Please use this identifier to cite or link to this item: https://doi.org/10.1042/BA20040161
Title: The cryopreservation of human embryonic stem cells
Authors: Heng, B.C. 
Kuleshova, L.L.
Bested, S.M.
Liu, H. 
Cao, T. 
Keywords: Cryopreservation
Embryonic stem cells
Freezing
Thawing
Vitrification
Issue Date: 2005
Source: Heng, B.C.,Kuleshova, L.L.,Bested, S.M.,Liu, H.,Cao, T. (2005). The cryopreservation of human embryonic stem cells.

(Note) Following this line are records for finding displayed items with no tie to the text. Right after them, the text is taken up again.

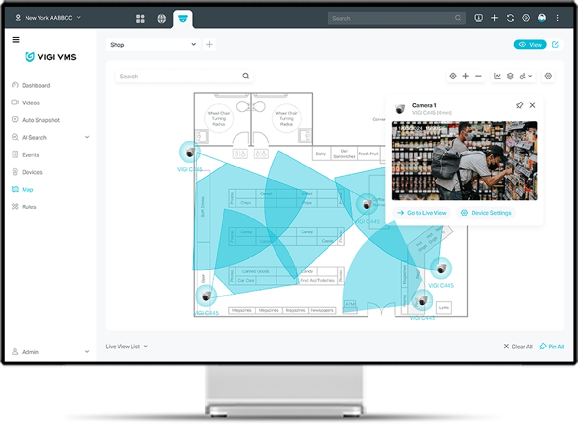Click the map locate target icon

453,76
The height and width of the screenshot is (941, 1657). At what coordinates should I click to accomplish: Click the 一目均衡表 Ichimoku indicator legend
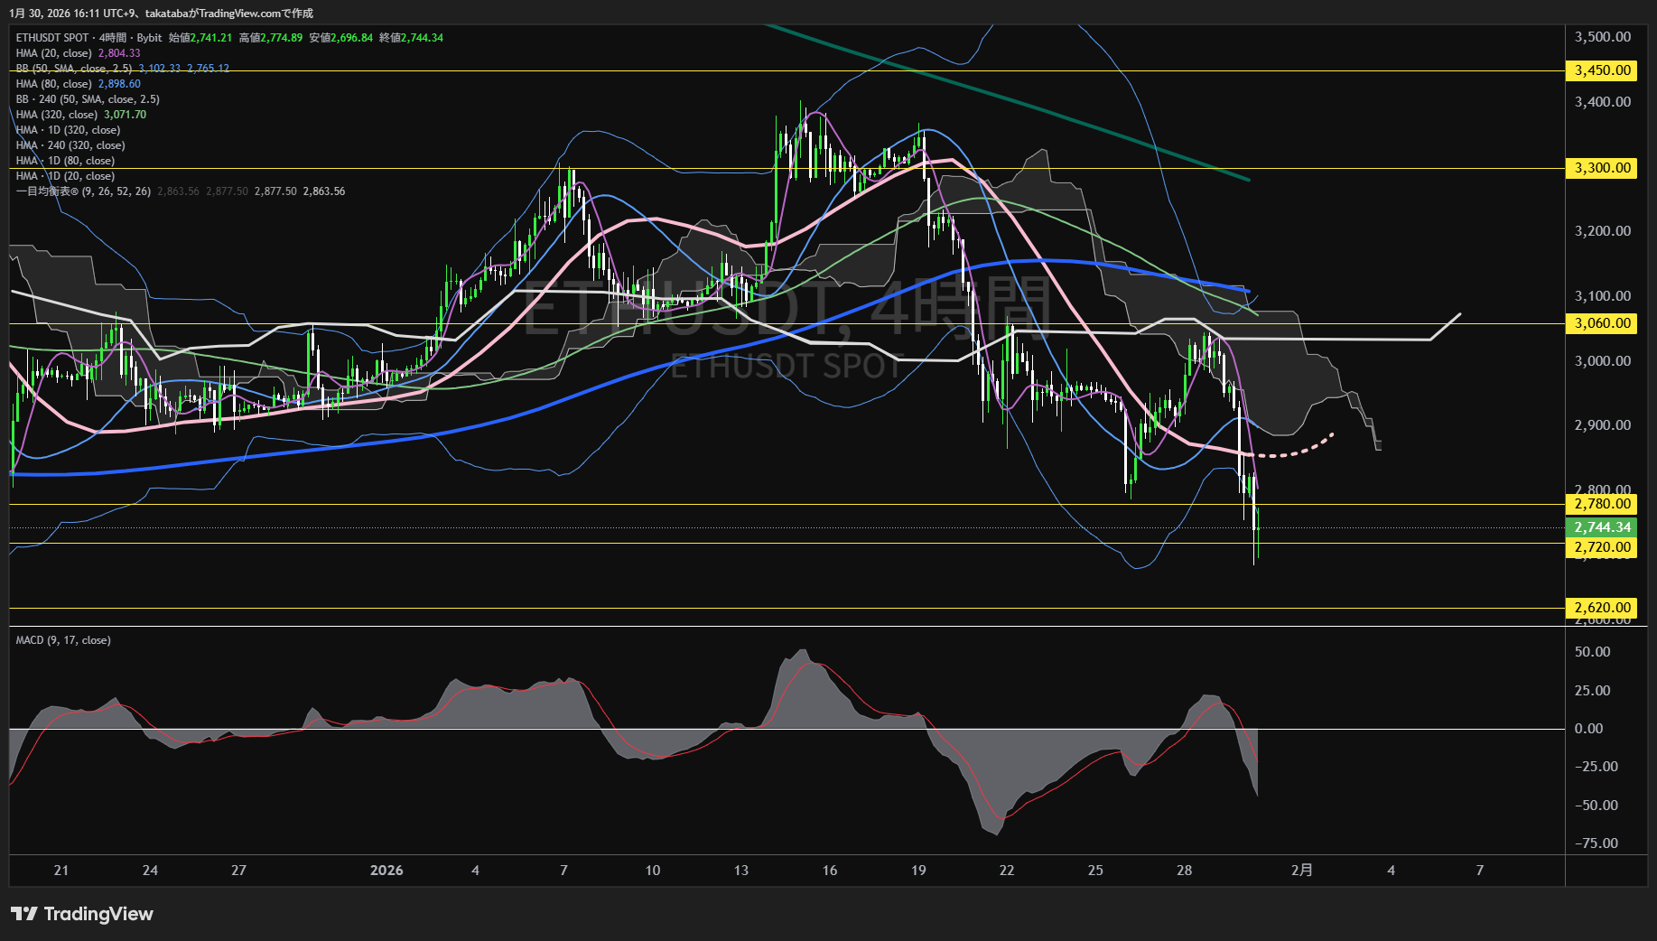83,191
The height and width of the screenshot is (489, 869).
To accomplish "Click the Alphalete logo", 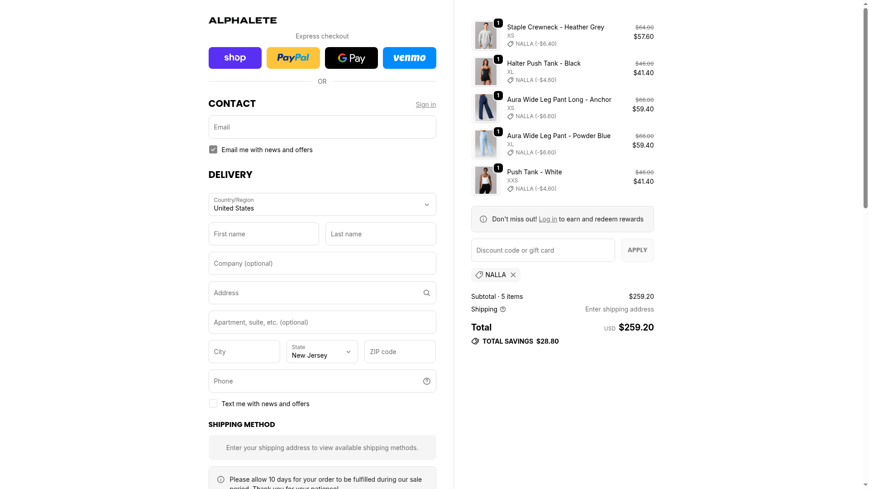I will pyautogui.click(x=243, y=20).
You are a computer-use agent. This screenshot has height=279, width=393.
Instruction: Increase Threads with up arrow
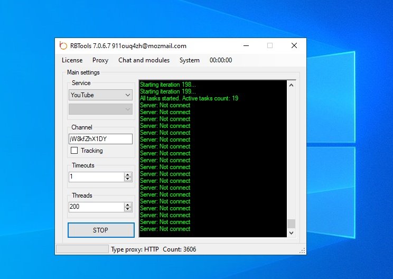point(127,204)
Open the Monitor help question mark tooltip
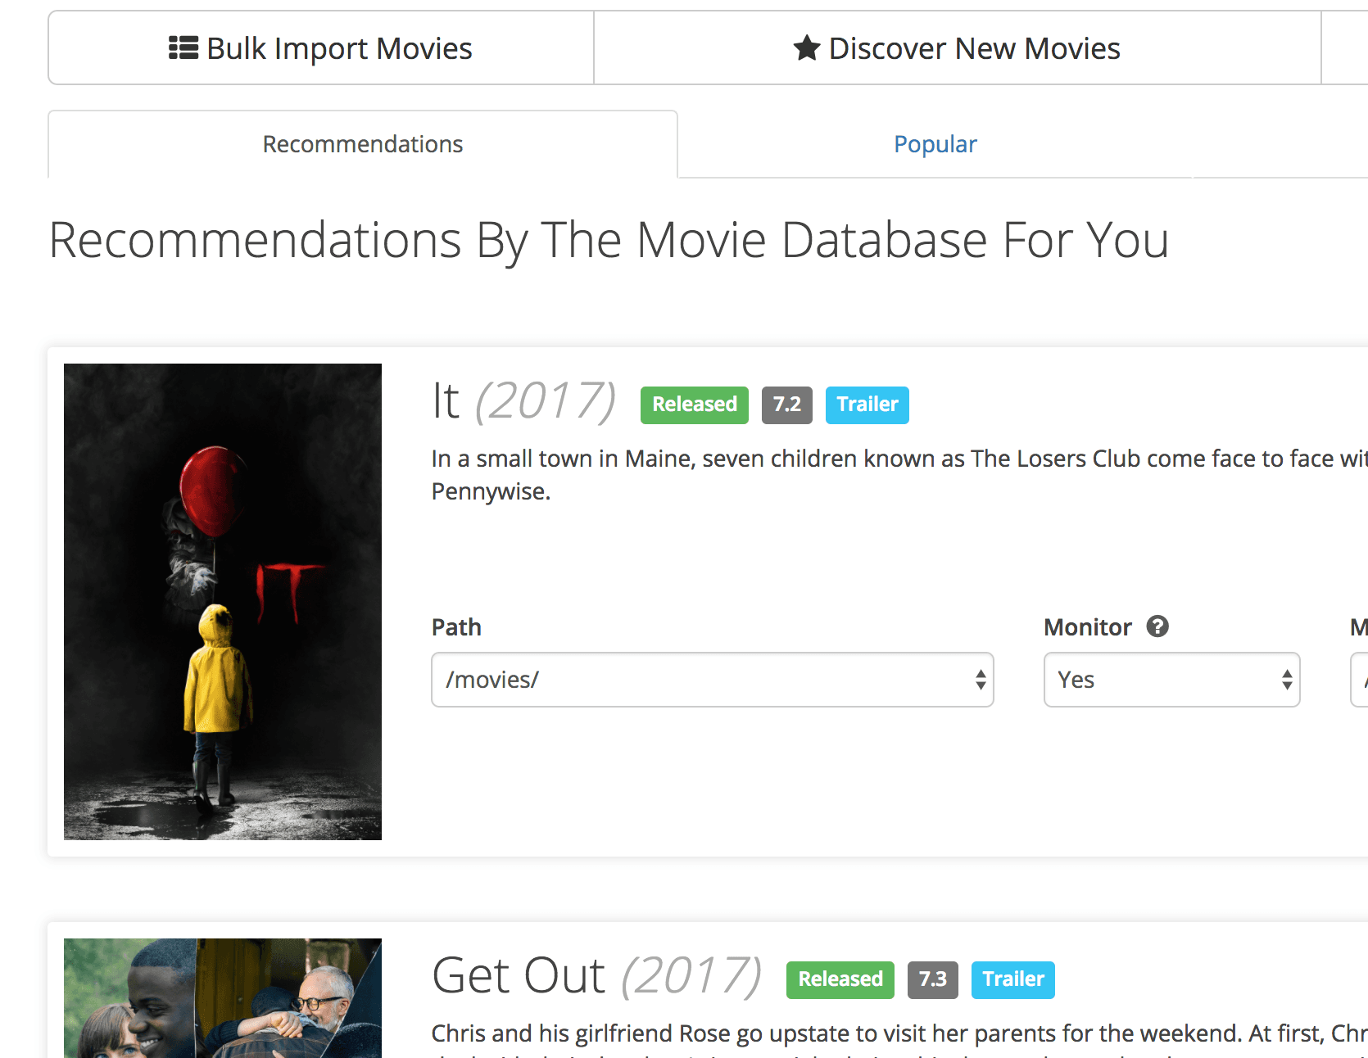This screenshot has height=1058, width=1368. click(1158, 626)
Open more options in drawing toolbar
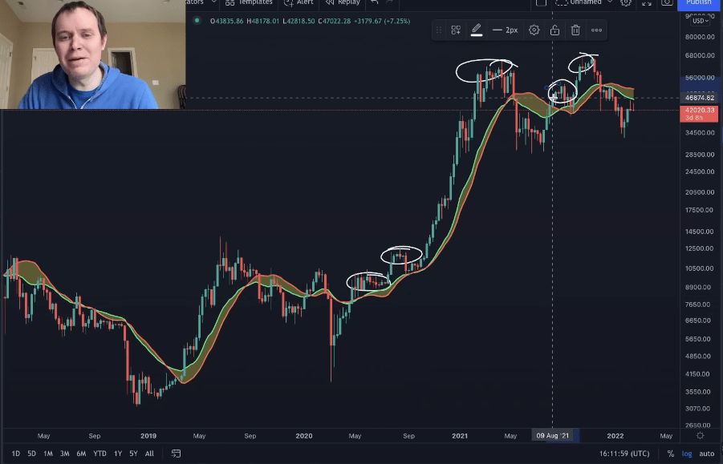This screenshot has height=464, width=723. [x=596, y=30]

Biotechnology and Applied Biochemistry 41 (2) : 97-104. ScholarBank@NUS Repository. https://doi.org/10.1042/BA20040161
Abstract: hES (human embryonic stem) cells hold tremendous potential in the newly emerging field of regenerative medicine, in addition to being a useful tool in basic scientific research and for pharmacological and cytotoxicity screening. However, an essential prerequisite for the future widespread application of hES cells are the development of efficient cryopreservation protocols to facilitate their storage and transportation. This review summarizes the current state of progress in the field of hES cell cryopreservation, by critically examining and comparing the various cryopreservation protocols that have been developed. These can be classified into two categories: (1) conventional slow-cooling protocols and (2) vitrification protocols. Previously, the application of slow-cooling cryopreservation protocols to freely-suspended hES cell clumps yielded extremely dismal results. However, a recent study demonstrated that post-thaw survivability was markedly improved when slow-cooling protocols were applied instead to adherent hES colonies. Vitrification protocols have been shown to be much better than the standard slow-cooling protocol for the cryopreservation of freely suspended hES cell clumps. However, no study has yet attempted to apply vitrification protocols to adherent hES colonies. It must be noted that vitrification protocols are extremely labour-intensive and tedious to perform manually. Additionally, the use of cryostraws in vitrification protocols is unsuited for handling bulk quantities of hES cells, in addition to posing serious technical difficulties in developing machine automation for cryopreservation. These are some of the major challenges that have to be overcome if further progress is to be made in this field. © 2005 Portland Press Ltd.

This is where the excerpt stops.